Teks Bacaan:
Pengaruh Stres Panas terhadap Reproduksi Mamalia

  • 05:46 WITA
  • Admin Jurusan Ilmu Peternakan
  • Artikel

Secara umum stress panas dapat berefek pada profil endonkrin dan fertilitas ternak jantan. Pada ternak betina, stress panas mempengaruhi durasi estrus, kualitas kolostrum, tingkat kebuntingan, fungsi uterus, status endokrin, pertumbuhan dan perkembangan janin, mekanisme luteolitik, perkembangan awal janin, dan pertumbuhan pada janin.

 Spermatogenesis

Mamalia mempunyai testis yang letaknya di skrotum di luar tubuh sehingga suhu di dalam testis sedikit lebih rendah dibandingkan suhu tubuh. Skrotum membutuhkan suhu lebih rendah karena menjaga kondisi sperma dan meminimalkan perubahan gamet DNA (Werdelin & Nilsonne 1999; Bedford 2004). Namun berbeda pada unggas yang memiliki testis di dalam tubuhnya (internal).

Kenaikan suhu testis dapat mengurangi jumlah sperma yang dikeluarkan, menurunkan motilitas sperma, dan semakin banyak jumlah sperma yang cacat/tidak normal (Setchell 1998). Kualitas sperma dapat mengalami penurunan dengan penurunan motilitas (gerakan) sebesar 10%, abnormalitas sperma sebanyak 20% dan penurunan konsentrasi sperma dapat mencapai 61% sehingga dapat menyebabkan berkurangkan kesempatan bagi sperma yang sehat untuk dapat mencapai ovum dan memperoleh kebuntingan.

 

Sekresi Hormon

Terdapat penelitian pada banteng dan sapi yang menunjukkan hasil bahwa stress panas dapat menurunkan konsentrasi hormon testosterone (Rhynes & Ewing 1973; Wettemann & Ddesjardins 1979). Selain itu, menurut Schillo et al (1978), dapat terjadi  reduksi produksi hormon luteinizing (LH).

 

Oosit

Heat stress atau stres panas dapat mempengaruhi perkembangan oosit dan folikel (Wolfenson et al., 1997; Roth et al 2001; Ozawa et al., 2005) serta ekspresi gen (Argov et al, 2005). Pada ternak kambing, stres panas menurunkan konsentrasi plasma estradiol folikuler, aktivitas aromatase, dan memperlambat pembuahan (Ozawa et al 2005). Estradiol sendiri adalah hormon yang bertanggung jawab terhadap ekspresi estrus, karena mungkin terjadi ternak yang masuk masa estrus namun tingkah lakunya tidak menunjukkan tanda birahi sehingg disebut silent heat akibat stres panas.

 

Perkembangan Embrionik.

Tugas Singkat:
Jawablah pertanyaan berikut berdasarkan teks bacaan tentang stres panas.
1. Di mana letak testis pada mamalia?
2. Konsentrasi hormon apa yang menurun akibat stres panas menurut penelitian pada banteng dan sapi?
3. Apa sebutan untuk ternak yang masuk masa estrus tetapi tingkah lakunya tidak menunjukkan tanda birahi?
Materi yang menyusul tidak digunakan di sini.

Data Sumber:
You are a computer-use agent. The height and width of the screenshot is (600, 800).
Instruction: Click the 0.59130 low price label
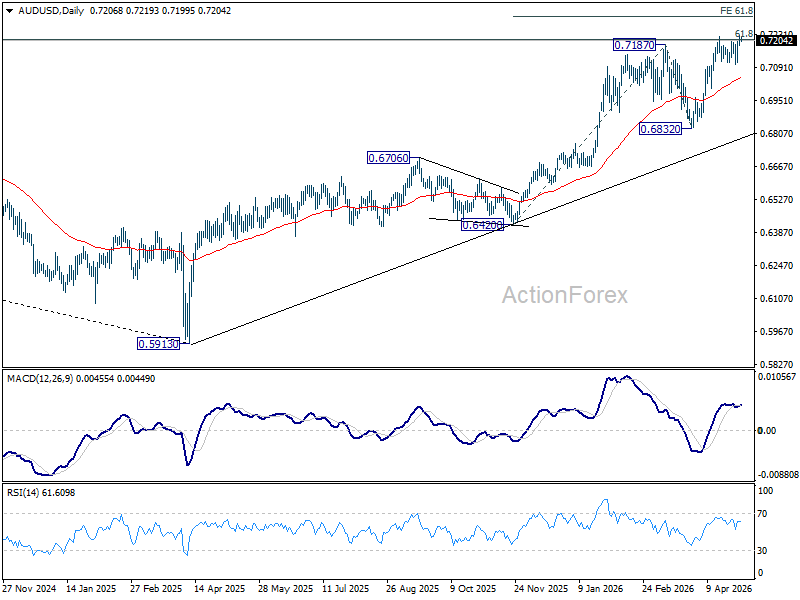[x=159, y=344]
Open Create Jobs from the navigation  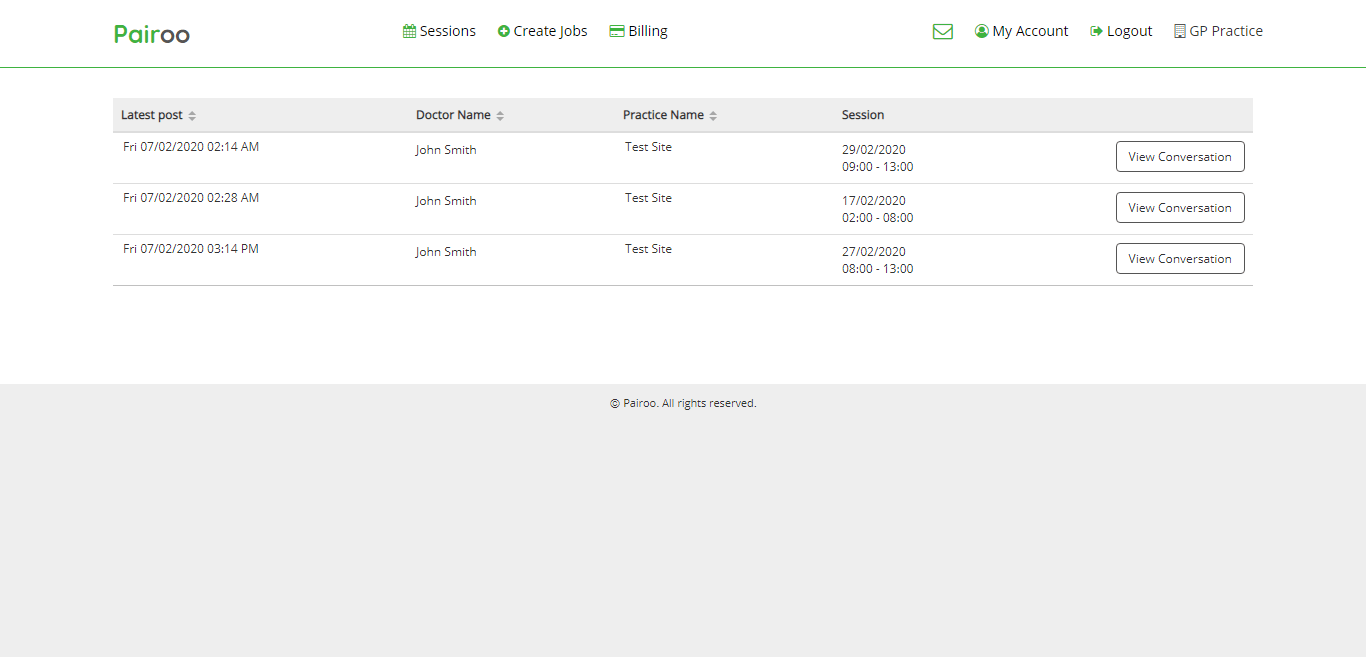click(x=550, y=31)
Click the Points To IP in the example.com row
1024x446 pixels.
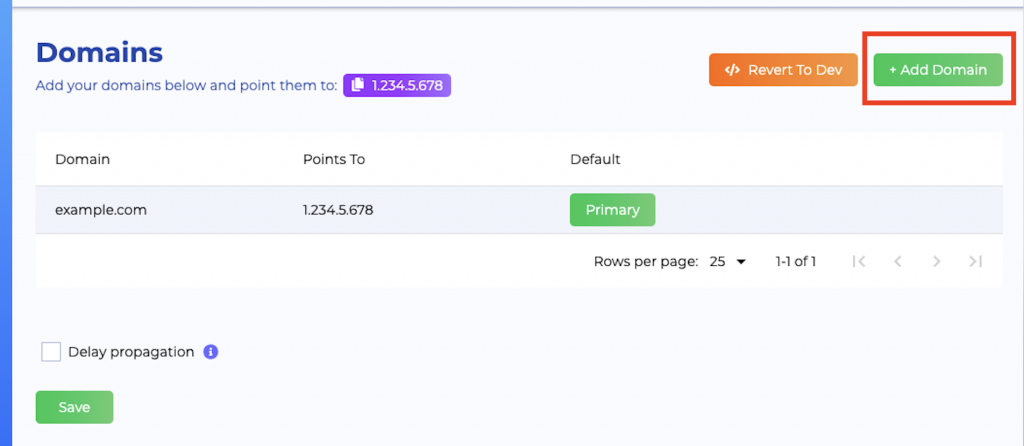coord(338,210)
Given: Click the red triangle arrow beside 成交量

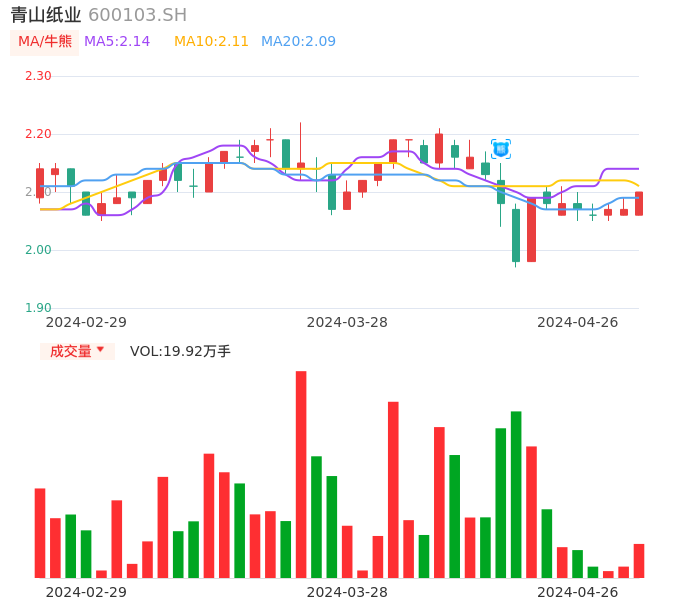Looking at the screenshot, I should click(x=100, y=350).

Jawaban:
1. Di skrotum, di luar tubuh.
2. Hormon testosteron.
3. Silent heat.